Quadratic Form Matrix for a Two-phase Design

This function combines quadratic forms from each phase of a two phase design, so that the combined variance of the entire two-phase sampling design can be estimated.

Usage

make_twophase_quad_form(
  sigma_1,
  sigma_2,
  phase_2_joint_probs,
  ensure_psd = TRUE
)

Arguments

sigma_1: The quadratic form for the first phase variance estimator, subsetted to only include cases selected in the phase two sample.
sigma_2: The quadratic form for the second phase variance estimator, conditional on the selection of the first phase sample.
phase_2_joint_probs: The matrix of conditional joint inclusion probabilities for the second phase, given the selected first phase sample.
ensure_psd: If TRUE (the default), ensures that the result is a positive semidefinite matrix. This is necessary if the quadratic form is used as an input for replication methods such as the generalized bootstrap. For details, see the help section entitled "Ensuring the Result is Positive Semidefinite".

Value

A quadratic form matrix that can be used to estimate the sampling variance from a two-phase sample design.

Statistical Details

The two-phase variance estimator has a quadratic form matrix $\boldsymbol{\Sigma}_{ab}$ given by: $$ \boldsymbol{\Sigma}_{ab} = {W}^{-1}_b(\boldsymbol{\Sigma}_{a^\prime} \circ D_b ){W}^{-1}_b + \boldsymbol{\Sigma}_b $$ The first term estimates the variance contribution from the first phase of sampling, while the second term estimates the variance contribution from the second phase of sampling.

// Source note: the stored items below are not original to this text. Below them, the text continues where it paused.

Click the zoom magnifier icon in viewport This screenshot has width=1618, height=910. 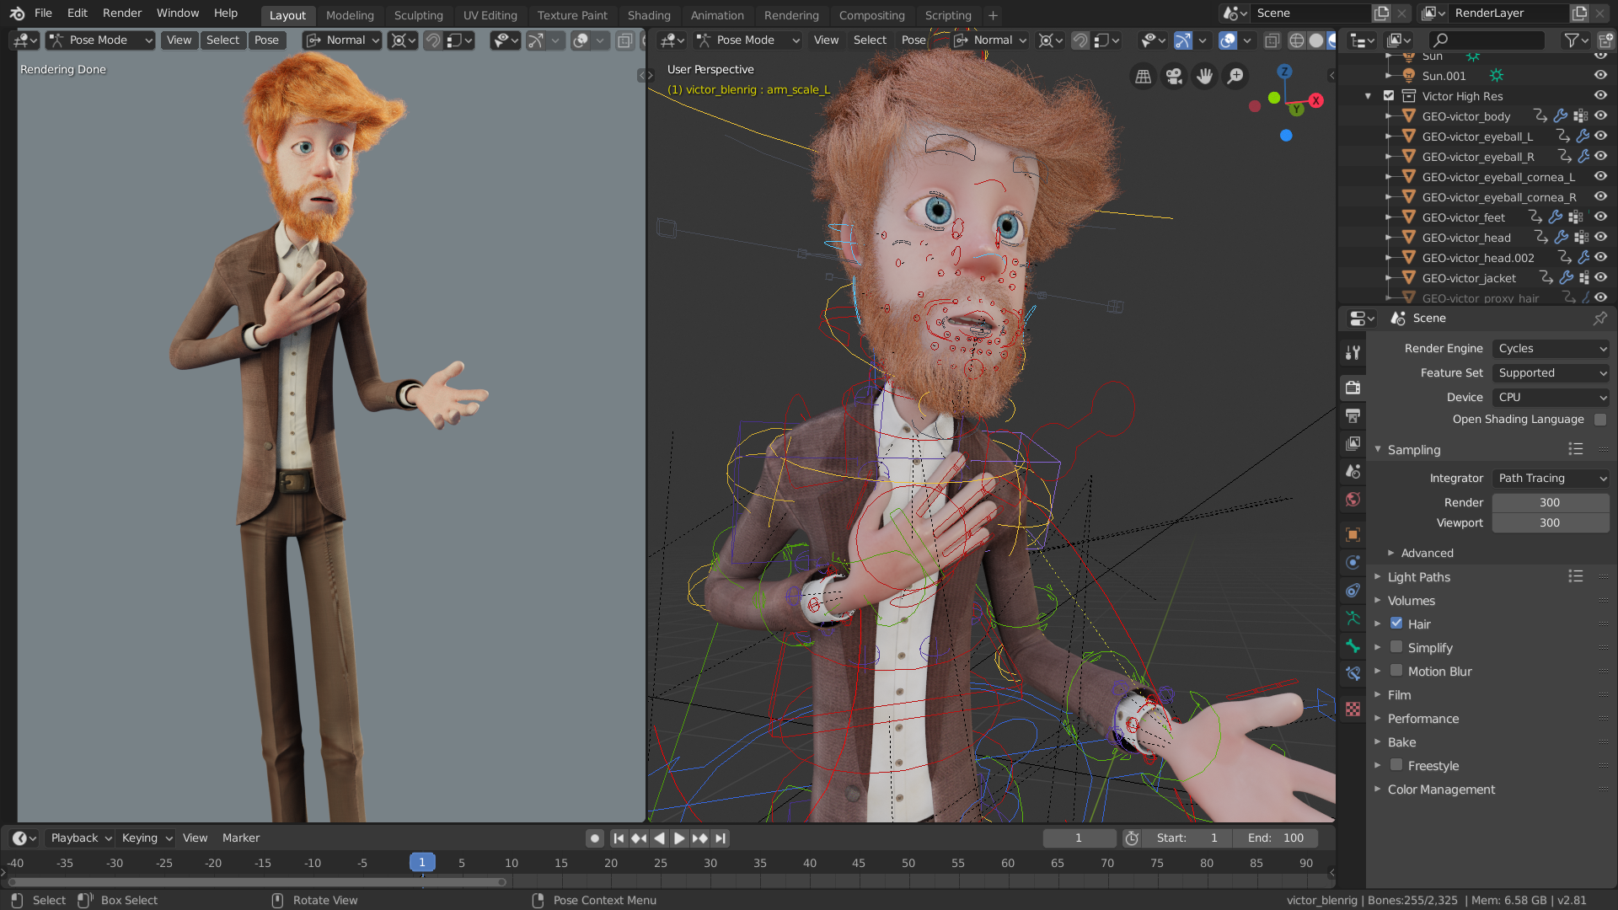point(1235,77)
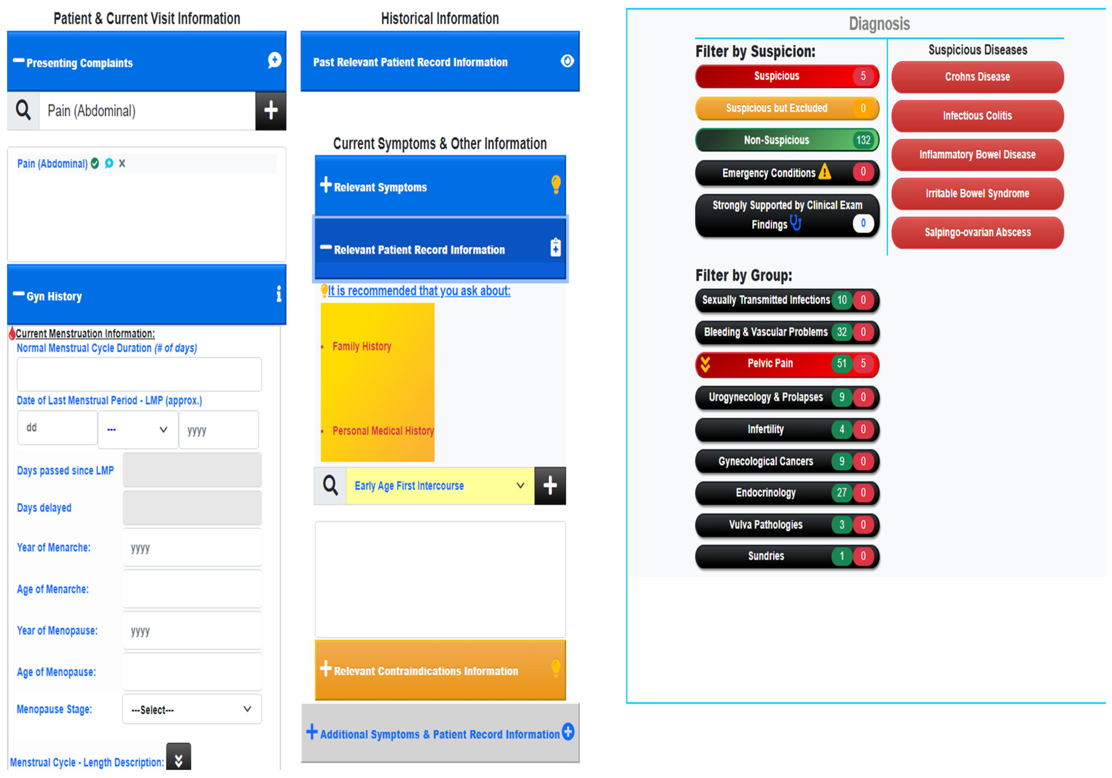Click the magnifier icon beside Early Age First Intercourse
The width and height of the screenshot is (1112, 778).
point(330,486)
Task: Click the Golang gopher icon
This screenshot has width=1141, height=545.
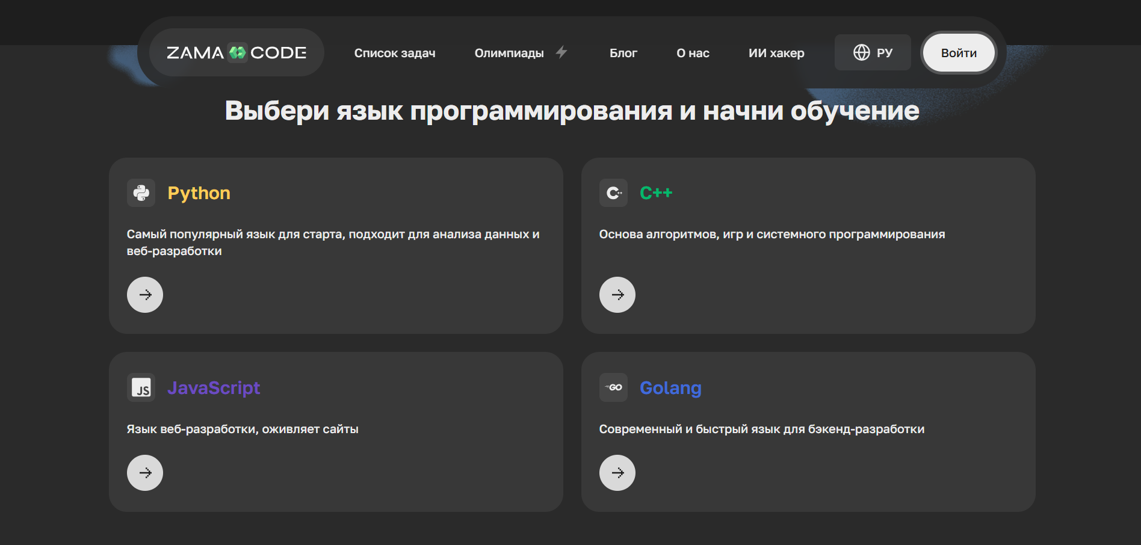Action: pos(614,388)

The full quadratic form of the variance estimator is: $$ v(\hat{t_y}) = \breve{\breve{y^{'}}} \boldsymbol{\Sigma}_{ab} \breve{\breve{y}} $$ where the weighted variable $\breve{\breve{y}}_k = \frac{y_k}{\pi_{ak}\pi_{bk}}$, is formed using the first phase inclusion probability, denoted $\pi_{ak}$, and the conditional second phase inclusion probability (given the selected first phase sample), denoted $\pi_{bk}$.

The notation for this estimator is as follows:

$n_a$ denotes the first phase sample size.
$n_b$ denotes the second phase sample size.
$\boldsymbol{\Sigma}_a$ denotes the matrix of dimension $n_a \times n_a$ representing the quadratic form for the variance estimator used for the full first-phase design.
$\boldsymbol{\Sigma}_{a^\prime}$ denotes the matrix of dimension $n_b \times n_b$ formed by subsetting the rows and columns of $\boldsymbol{\Sigma}_a$ to only include cases selected in the second-phase sample.
$\boldsymbol{\Sigma}_{b}$ denotes the matrix of dimension $n_b \times n_b$ representing the Horvitz-Thompson estimator of variance for the second-phase sample, conditional on the selected first-phase sample.
$\boldsymbol{D}_b$ denotes the $n_b \times n_b$ matrix of weights formed by the inverses of the second-phase joint inclusion probabilities, with element $kl$ equal to $\pi_{bkl}^{-1}$, where $\pi_{bkl}$ is the conditional probability that units $k$ and $l$ are included in the second-phase sample, given the selected first-phase sample. Note that this matrix will often not be positive semidefinite, and so the two-phase variance estimator has a quadratic form which is not necessarily positive semidefinite.
$\boldsymbol{W}_b$ denotes the diagonal $n_b \times n_b$ matrix whose $k$-th diagonal entry is the second-phase weight $\pi_{bk}^{-1}$, where $\pi_{bk}$ is the conditional probability that unit $k$ is included in the second-phase sample, given the selected first-phase sample.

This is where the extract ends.